SUPPLIED INFORMATION:
*** Begin section ***
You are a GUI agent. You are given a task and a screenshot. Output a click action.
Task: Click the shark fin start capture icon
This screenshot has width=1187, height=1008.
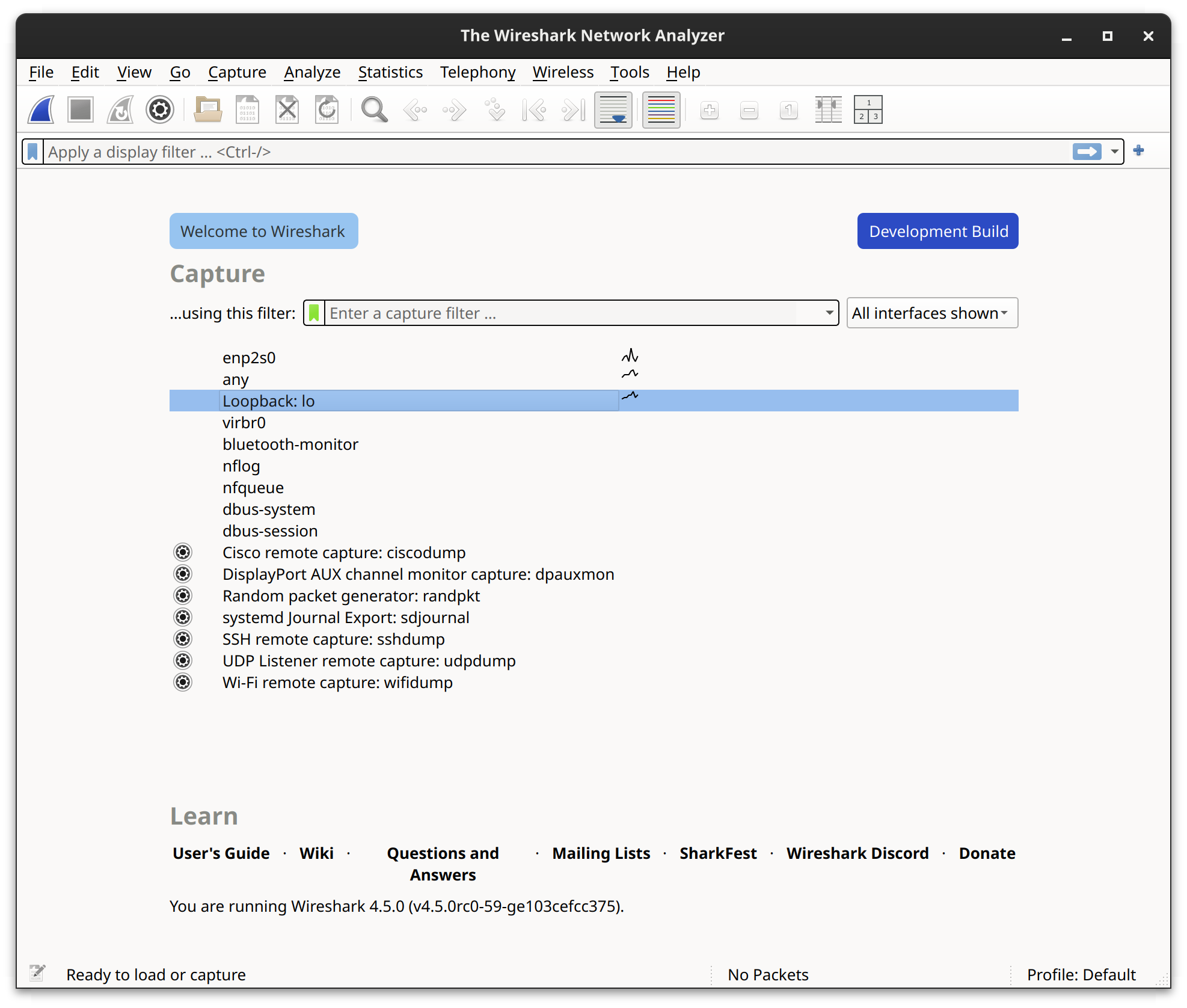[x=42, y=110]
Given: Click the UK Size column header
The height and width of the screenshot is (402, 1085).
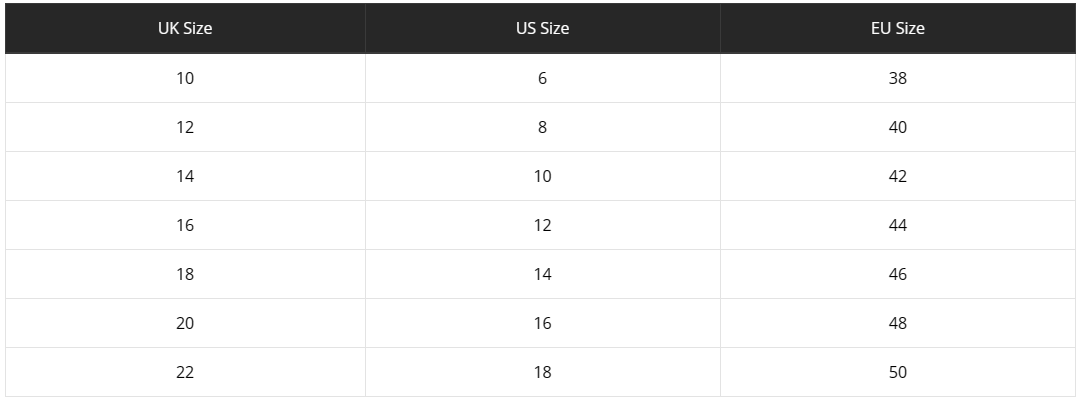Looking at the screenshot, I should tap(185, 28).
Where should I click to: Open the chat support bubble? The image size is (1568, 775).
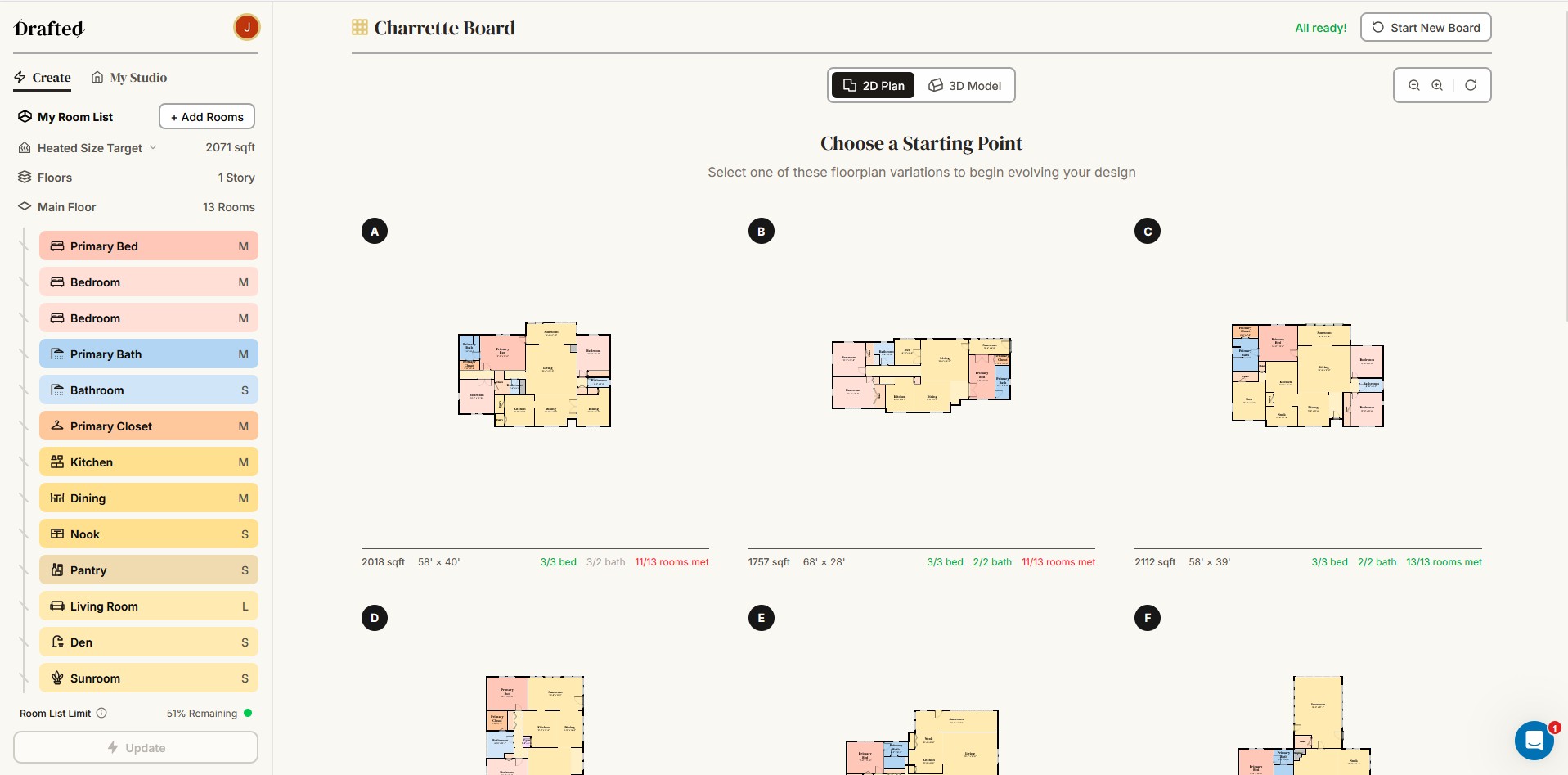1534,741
*** End section ***
*** Begin section ***
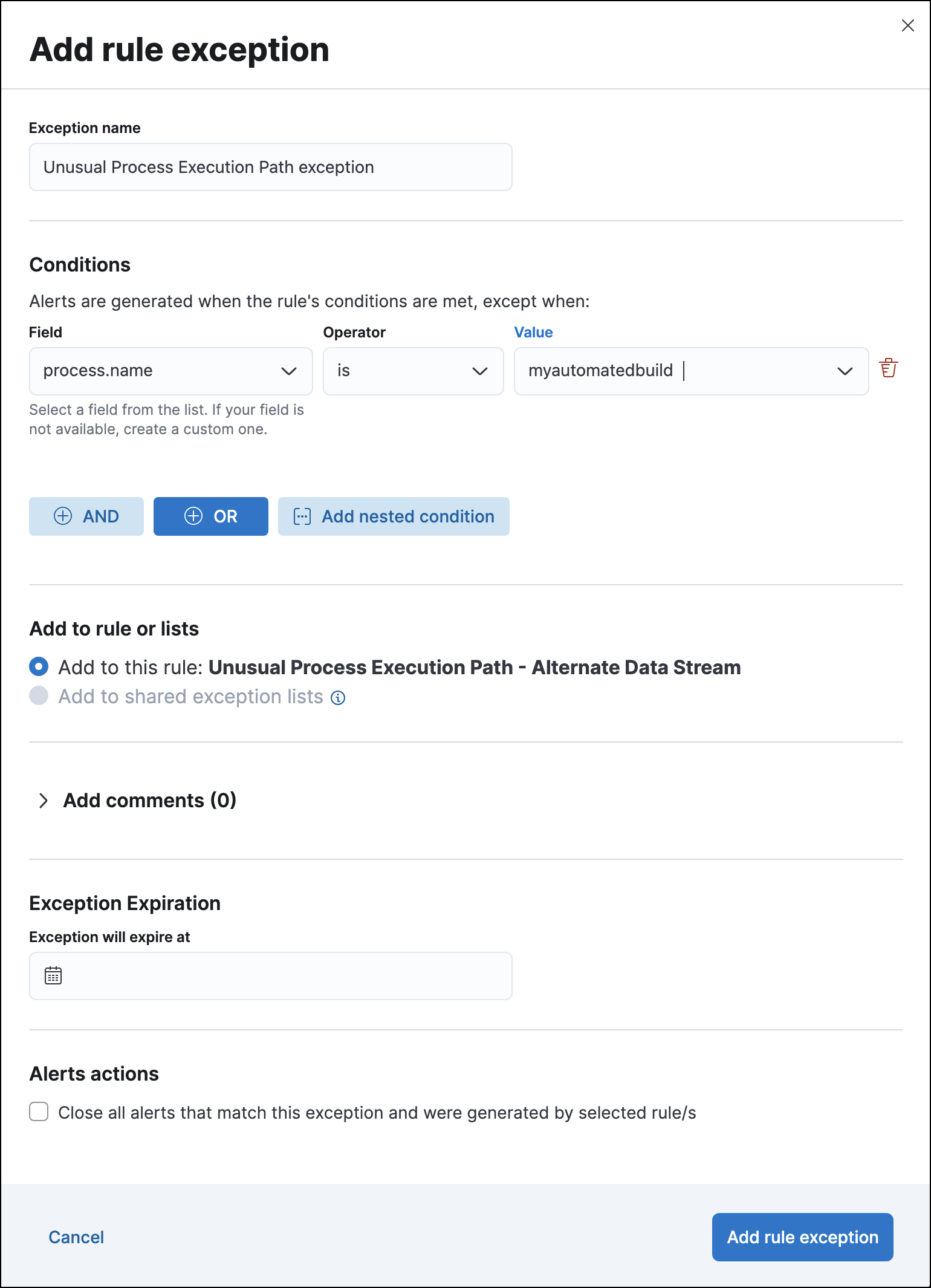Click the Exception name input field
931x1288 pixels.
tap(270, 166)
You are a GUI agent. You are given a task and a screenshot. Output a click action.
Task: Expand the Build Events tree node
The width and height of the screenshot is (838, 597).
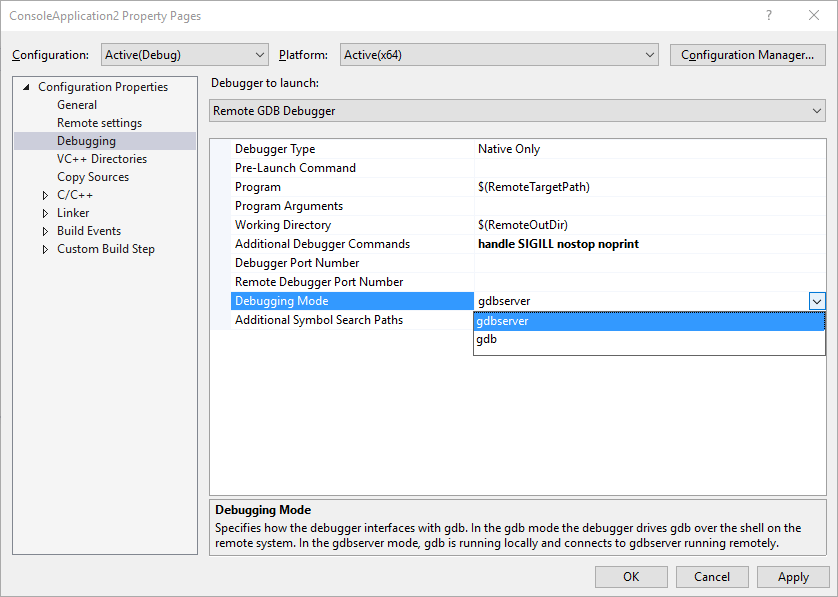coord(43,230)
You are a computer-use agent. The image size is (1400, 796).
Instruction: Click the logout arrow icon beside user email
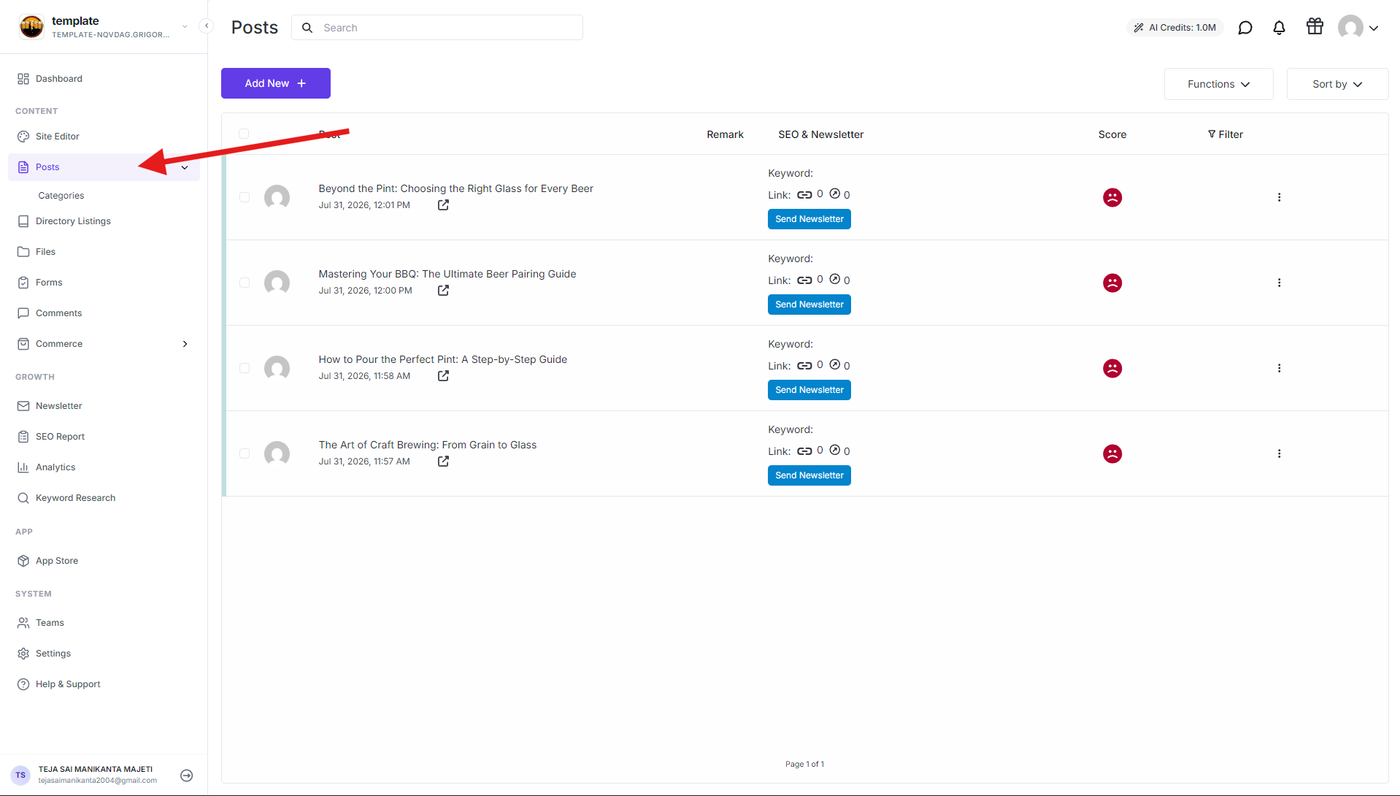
*** End section ***
REQUIRED WORK:
The required answer is each line of the entries containing the string "icon".

RESPONSE FOR THIS EXERCISE:
Task: Click the shark fin start capture icon
Instruction: Click the logout arrow icon beside user email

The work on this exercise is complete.